What More Can Halliburton Tell Us About the Horizon Oil Blowout and Its Risks?
A publicly available Halliburton PowerPoint presentation from last November might tell us a lot about what could have caused the oil blowout, fire and massive oil gushing at the Horizon rig.
Suppose you’re that division of Halliburton that has the dangerous job of "cementing" the drilling hole and the gaps between the hole and pipe. You’ve done this lots of times in shallow water wells, but you’ve learned through previous experience in deep water there’s a particularly difficult problem having to do with the presence of gas that has seeped to the ocean floor and been captured in essentially "frozen" crystallized formations.
The problem is that when you drill into these formations, and then try to inject cement into the hole/gaps to prevent leakage, the curing process for that creates heat. That heat can, if not controlled, cause the gas to escape the frozen crystals. If a lot of gas is released all at once, as could happen during the cement/curing process, it can cause a blowout where the cementing is occurring, or force gas and/or oil up the pipeline to the drilling rig on the surface. And the heat created by the process may be just enough to ignite the gas, causing the explosion and fire.

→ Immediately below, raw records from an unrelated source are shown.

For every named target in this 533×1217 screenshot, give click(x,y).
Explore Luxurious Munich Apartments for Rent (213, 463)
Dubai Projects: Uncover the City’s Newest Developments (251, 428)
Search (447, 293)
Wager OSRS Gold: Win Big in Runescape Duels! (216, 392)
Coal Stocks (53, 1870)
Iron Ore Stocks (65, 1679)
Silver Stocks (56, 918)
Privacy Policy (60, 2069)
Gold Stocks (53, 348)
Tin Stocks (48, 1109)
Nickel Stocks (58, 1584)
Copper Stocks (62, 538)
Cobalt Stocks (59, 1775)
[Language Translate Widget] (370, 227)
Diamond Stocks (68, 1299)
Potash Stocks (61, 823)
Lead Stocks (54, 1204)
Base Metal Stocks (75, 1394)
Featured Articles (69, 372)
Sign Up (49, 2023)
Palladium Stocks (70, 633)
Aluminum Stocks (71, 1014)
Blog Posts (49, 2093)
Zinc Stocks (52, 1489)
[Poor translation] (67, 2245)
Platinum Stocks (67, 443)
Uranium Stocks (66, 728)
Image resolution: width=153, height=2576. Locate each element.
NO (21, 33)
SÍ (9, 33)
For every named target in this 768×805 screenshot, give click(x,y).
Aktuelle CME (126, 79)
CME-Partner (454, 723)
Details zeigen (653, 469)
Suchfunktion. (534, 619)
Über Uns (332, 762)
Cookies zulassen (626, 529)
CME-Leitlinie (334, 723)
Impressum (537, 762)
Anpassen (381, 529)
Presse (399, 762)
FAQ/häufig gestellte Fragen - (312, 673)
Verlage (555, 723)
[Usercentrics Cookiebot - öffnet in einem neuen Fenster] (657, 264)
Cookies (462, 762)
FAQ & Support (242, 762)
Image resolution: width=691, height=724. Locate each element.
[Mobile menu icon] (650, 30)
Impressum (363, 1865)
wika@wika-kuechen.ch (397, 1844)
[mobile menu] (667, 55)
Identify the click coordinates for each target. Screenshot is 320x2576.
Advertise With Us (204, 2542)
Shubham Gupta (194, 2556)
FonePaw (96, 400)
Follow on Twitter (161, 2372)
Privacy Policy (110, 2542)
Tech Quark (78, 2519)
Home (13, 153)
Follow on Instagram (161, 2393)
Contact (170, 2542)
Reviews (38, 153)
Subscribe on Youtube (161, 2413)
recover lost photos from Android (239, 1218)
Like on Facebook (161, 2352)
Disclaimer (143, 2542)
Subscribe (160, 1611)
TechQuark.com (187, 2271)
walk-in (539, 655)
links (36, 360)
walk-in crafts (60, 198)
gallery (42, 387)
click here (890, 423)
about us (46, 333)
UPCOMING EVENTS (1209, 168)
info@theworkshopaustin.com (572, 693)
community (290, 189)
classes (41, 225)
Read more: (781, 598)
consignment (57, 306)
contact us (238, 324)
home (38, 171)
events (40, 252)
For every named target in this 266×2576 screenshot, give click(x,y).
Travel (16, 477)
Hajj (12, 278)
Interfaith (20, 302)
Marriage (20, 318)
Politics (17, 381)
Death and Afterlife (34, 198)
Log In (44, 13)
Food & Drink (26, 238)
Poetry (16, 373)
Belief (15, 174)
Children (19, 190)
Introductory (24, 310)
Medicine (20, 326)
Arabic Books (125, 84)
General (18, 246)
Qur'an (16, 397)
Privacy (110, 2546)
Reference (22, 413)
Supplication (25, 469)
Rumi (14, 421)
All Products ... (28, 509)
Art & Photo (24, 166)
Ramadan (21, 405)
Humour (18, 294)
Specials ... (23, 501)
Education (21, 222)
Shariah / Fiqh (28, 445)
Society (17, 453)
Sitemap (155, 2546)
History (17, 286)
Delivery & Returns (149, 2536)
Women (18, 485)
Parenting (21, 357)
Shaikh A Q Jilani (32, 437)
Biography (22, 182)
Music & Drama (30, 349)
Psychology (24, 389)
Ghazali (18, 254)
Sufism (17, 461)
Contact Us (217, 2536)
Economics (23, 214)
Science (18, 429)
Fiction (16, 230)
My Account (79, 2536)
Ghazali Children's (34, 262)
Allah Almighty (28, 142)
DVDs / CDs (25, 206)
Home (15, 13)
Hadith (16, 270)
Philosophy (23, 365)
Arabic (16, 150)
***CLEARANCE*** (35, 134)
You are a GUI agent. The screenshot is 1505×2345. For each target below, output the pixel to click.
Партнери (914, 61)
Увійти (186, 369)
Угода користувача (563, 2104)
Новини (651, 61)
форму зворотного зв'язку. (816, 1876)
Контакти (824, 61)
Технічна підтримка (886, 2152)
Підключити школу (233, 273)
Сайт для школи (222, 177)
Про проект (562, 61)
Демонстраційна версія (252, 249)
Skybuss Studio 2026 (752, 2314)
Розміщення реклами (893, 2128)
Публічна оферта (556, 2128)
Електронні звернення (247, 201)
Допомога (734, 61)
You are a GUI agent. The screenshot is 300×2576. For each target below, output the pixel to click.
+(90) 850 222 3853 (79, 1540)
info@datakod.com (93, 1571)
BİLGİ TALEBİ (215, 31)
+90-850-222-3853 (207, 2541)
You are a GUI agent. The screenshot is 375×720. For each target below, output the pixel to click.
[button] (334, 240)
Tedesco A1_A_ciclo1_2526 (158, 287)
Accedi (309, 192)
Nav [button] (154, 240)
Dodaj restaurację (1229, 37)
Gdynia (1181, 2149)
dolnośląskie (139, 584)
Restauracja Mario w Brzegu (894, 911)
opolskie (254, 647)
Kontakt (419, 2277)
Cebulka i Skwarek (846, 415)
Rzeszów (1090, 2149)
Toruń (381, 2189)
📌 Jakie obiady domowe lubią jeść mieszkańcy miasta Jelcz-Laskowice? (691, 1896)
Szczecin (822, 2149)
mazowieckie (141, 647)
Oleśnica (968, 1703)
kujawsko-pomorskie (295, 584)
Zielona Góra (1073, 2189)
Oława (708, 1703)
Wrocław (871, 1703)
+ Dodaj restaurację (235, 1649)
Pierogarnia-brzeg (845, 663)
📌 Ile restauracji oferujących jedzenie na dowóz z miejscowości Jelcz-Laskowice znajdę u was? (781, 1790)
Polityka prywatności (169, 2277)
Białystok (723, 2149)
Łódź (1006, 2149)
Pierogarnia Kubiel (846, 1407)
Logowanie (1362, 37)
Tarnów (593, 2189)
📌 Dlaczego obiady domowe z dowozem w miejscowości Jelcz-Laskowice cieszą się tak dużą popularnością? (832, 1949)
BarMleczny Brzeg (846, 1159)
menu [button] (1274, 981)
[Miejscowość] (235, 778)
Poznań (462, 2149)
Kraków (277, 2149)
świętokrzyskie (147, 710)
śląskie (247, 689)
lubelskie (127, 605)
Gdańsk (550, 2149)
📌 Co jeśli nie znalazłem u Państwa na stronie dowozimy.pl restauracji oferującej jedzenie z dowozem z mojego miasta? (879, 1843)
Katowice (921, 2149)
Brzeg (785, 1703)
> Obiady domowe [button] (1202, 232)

Did this happen at the Horizon rig? And if Halliburton already knew about this problem months (years) ago, and knew the risks it might create, why are we just now learning about this?
From Halliburton’s presentation (large pdf), page 10, last November (my bold):
Challenges
• Shallow water flow may occur during or after cement job
Under water blow out has happened
• Gas flow may occur after a cement job in deepwater environments that contain major hydrate zones.
• Destabilization of hydrates after the cement job is confirmed by downhole cameras.
• The gas flow could slow down in hours to days if the de- stabilization is not severe.
• However, the consequences could be more severe in worse cases.
Page 13 lists the design objectives but then concedes they can’t all be met at once:
Deepwater Well Objectives
• Cement slurry should be placed in the entire annulus with no losses
• Temperature increase during slurry hydration should not destabilize hydrates
• There should be no influx of shallow water or gas into the annulus
• The cement slurry should develop strength in the shortest time after placement
Conditions in deepwater wells are not
conducive to achieving all of these
objectives simultaneously

The presentation goes on to explain various options for dealing with the risks and assess the relative merits and costs. What’s interesting is that Halliburton appears to have been working at the edge of the technology and was not certain what would happen. Most experience was in shallower waters and no one was certain what would happen in deep waters. It conducted tests, but it’s not clear how complete or realistic those tests were or how costs factored into the choice of techniques. From page 23:
Destabilization of hydrates during cementing and production in deepwater environments is a challenge to the safety and economics
I think we’re about to learn a lot more about how cement cures and interacts with gas-locked crystaline formations in deep water drilling.
h/t to Cynthia Kouril who seems to know about how cement cures underwater — tunnels into New York — and found the presentation.